◆ Tasks and exercises
1. Rewrite the paragraph of the genome assembly text that begins "The standard strategy to close gaps" as a short bulleted list that keeps its main facts.
2. Name every assembly software program in the genome assembly text, giving each only once.
*** Opening of Study text ***
The performance of de novo assembly software depends heavily on the sequence length, depth of sequence coverage (genome equivalents, or fold coverage), fragment size of the templates that are sequenced and the types of sequence errors specific to each technology. The situation is complicated by the range of assembly software that exists for use with second-generation technologies. For example, Newbler, produced by Roche, specifically addresses 454 read-specific error profiles. A range of assemblers are available for de novo assembly of Illumina reads, including Velvet , Abyss , SOAPdenovo  and ALLPATHS2 , each of which is designed with a different aim and functionality. As second-generation sequencing technologies are improving at different paces, both in error rate and sequence length, assembling a mixture of sequences from different technologies remains a viable strategy for sequencing genomes de novo.
Currently, few assemblers (for example, Newbler and Velvet) are able to incorporate mixtures of read types, and their accuracy remains to be assessed. An alternative approach is to combine sequence information from different technologies by using bioinformatics pipelines to assemble contigs from each sequencing technology separately, before treating them as faux reads in a combined assembly to further scaffold and close gaps [6, 7]. The final consensus sequences created in this way are mosaics of the contig sequences generated from each of the component sequencing technologies. This makes it difficult to assess accuracy as relationships between reads and contigs are typically lost during intermediate stages of these pipelines.
Draft genome assemblies vary in their quality . A highly accurate genome sequence reduces the time needed to distinguish results of real biological interest from artifacts due to misassemblies. For the human genome , the draft assembly was followed by a labor-intensive finishing phase where the assembled sequences were improved using targeted sequencing to resolve misassembled regions, close sequence gaps, and improve coverage and accuracy in sparsely covered regions of the genome. Misassemblies and gaps usually result from repeats, as well as secondary structures, underrepresented GC-rich regions or regions simply not sequenced due to a low depth sequence coverage .
The standard strategy to close gaps usually involves the design of specific oligonucleotide primers to undergo semi-automated targeted sequencing at contig ends [11, 12]. Reads are extended and manually aligned to close gaps and resolve questionable regions. Although contiguation is improved in this way, the process is labor intensive and time consuming and, as a result, expensive. The massive increases in data volumes and the small contig sizes associated with second generation sequencing data further increase the time and costs needed to advance a genome from a draft assembly to an improved or finished state .
In this study we have developed an approach - called Iterative Mapping and Assembly for Gap Elimination (IMAGE) - to raise the quality of draft assemblies towards finished, but without manual intervention, using local assemblies of reads from gap regions. The approach utilises the large number of sequences that an Illumina Genome Analyzer produces. Reads that correspond to gaps or questionable regions are identified and reassembled locally before being incorporated back into the final assembly. An advantage of a local assembly as opposed to a de novo one is that the number of reads used is only a fraction of total available reads. This reduces the complexity of regions to be assembled as well as the time and computing memory required. We demonstrate each stage of our approach and show the reassembled region can reach up to 10 kb in a simulated dataset. We demonstrate the improvement of this approach in assemblies of any read types in several ongoing genome projects up to 350 Mb.
*** Close of Study text ***
*** Opening of Data for analysis ***
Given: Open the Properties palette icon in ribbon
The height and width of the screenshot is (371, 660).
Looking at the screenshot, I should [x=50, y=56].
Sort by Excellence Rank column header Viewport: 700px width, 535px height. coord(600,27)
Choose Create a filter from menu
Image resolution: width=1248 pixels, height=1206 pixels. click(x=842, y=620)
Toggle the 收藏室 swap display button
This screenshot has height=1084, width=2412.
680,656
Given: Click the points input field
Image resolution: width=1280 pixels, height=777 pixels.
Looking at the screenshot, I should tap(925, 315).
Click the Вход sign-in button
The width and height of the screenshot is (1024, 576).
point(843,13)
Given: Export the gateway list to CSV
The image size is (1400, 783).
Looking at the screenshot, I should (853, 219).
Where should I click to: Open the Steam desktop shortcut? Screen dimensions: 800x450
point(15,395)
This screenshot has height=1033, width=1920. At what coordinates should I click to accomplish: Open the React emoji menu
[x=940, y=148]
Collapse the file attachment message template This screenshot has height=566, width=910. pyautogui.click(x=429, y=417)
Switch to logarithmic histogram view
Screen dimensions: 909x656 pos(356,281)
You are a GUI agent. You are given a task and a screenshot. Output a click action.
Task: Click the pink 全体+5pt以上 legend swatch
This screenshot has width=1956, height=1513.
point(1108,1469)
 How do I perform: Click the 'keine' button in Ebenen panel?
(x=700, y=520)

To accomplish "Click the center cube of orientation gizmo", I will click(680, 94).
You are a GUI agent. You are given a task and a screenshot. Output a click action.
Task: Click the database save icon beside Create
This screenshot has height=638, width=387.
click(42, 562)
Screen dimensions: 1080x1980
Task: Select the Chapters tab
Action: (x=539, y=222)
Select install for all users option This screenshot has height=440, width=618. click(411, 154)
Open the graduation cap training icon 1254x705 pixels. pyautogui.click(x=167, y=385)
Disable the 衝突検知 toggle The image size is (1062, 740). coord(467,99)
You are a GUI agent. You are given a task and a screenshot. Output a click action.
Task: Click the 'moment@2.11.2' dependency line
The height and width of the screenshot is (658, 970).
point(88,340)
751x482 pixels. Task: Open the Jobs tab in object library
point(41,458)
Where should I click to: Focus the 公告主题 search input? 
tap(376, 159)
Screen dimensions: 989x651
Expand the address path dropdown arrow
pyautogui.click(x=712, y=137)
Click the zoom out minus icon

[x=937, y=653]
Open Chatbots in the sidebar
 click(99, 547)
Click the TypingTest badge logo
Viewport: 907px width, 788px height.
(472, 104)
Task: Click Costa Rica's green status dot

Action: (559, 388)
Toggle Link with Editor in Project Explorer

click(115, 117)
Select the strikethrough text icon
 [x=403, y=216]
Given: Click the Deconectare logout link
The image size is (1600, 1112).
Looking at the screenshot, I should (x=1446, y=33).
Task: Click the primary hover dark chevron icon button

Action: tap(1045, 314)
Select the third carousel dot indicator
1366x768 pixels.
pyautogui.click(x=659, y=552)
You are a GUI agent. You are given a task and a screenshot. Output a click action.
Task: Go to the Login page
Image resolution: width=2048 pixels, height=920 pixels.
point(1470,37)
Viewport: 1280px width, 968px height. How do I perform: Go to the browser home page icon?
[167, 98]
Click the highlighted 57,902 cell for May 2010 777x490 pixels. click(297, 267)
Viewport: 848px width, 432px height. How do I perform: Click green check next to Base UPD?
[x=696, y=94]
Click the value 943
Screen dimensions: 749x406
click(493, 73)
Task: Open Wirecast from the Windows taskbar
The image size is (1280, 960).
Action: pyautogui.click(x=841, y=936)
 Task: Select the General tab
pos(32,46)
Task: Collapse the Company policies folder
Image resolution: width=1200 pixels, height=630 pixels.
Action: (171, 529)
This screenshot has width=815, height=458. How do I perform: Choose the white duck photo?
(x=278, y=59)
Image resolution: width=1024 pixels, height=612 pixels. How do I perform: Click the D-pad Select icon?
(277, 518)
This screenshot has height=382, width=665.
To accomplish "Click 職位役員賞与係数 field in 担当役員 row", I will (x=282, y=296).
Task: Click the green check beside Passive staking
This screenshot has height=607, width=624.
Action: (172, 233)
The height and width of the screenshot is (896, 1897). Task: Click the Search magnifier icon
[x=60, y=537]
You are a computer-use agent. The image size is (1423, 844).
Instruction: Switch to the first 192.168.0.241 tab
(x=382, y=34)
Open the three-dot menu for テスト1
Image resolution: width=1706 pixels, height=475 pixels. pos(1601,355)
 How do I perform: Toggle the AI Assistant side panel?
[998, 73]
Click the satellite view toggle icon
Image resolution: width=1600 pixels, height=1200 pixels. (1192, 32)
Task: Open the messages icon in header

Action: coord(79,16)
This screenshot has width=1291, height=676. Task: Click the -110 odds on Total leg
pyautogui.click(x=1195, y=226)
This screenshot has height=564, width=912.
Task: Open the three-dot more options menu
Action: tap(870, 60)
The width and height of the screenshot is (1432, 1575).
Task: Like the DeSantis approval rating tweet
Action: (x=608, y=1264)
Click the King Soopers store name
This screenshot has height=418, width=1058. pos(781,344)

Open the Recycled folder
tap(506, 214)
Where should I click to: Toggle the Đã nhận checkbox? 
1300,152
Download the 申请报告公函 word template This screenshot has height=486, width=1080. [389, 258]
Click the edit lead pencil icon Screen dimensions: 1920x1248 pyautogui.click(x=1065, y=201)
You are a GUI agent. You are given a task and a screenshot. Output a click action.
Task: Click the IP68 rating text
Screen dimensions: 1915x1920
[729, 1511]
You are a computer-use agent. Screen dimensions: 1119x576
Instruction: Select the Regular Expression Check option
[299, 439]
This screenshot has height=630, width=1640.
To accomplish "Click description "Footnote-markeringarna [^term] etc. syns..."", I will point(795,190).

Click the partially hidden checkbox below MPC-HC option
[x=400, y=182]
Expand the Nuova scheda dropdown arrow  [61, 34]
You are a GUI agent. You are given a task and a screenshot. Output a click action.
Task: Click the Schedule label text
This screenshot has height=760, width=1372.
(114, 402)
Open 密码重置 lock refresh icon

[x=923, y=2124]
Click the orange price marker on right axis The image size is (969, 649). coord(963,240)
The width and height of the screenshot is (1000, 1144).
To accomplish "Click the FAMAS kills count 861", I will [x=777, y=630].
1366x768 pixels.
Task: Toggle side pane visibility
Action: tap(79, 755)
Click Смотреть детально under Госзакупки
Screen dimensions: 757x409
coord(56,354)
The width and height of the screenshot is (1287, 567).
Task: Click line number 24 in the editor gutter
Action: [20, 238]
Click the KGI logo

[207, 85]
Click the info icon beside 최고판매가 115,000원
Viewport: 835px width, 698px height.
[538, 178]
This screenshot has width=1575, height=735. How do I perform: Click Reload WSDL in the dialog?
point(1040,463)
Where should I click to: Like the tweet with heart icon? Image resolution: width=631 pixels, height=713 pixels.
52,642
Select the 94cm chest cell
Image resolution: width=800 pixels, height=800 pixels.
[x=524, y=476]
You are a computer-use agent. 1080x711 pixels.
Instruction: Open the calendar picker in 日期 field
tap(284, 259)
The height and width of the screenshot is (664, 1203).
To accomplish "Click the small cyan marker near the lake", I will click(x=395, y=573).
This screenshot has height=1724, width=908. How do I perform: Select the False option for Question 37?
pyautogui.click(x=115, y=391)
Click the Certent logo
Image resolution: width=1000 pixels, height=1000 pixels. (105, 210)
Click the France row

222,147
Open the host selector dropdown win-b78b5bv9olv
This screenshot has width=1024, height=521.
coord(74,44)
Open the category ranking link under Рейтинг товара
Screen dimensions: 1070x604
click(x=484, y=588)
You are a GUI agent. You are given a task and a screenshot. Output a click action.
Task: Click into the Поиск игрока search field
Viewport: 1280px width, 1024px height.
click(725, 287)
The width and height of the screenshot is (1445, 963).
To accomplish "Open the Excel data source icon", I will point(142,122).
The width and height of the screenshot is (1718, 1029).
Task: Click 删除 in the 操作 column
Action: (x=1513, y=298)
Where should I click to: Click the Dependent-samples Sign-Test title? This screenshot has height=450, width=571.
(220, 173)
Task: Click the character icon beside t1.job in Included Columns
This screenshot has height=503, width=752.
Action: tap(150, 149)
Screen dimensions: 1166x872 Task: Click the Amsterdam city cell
*** Close of Data for analysis ***
◆ Answers to the exercise
1.
- The usual way to close gaps is to design specific oligonucleotide primers for semi-automated targeted sequencing at contig ends.
- Reads are extended and manually aligned to close gaps and resolve questionable regions.
- This improves contiguation but is labor intensive, time consuming and therefore expensive.
- Second-generation sequencing makes this worse: its huge data volumes and small contig sizes add time and cost to moving a genome from draft to an improved or finished state.

2. Newbler, Velvet, Abyss, SOAPdenovo, ALLPATHS2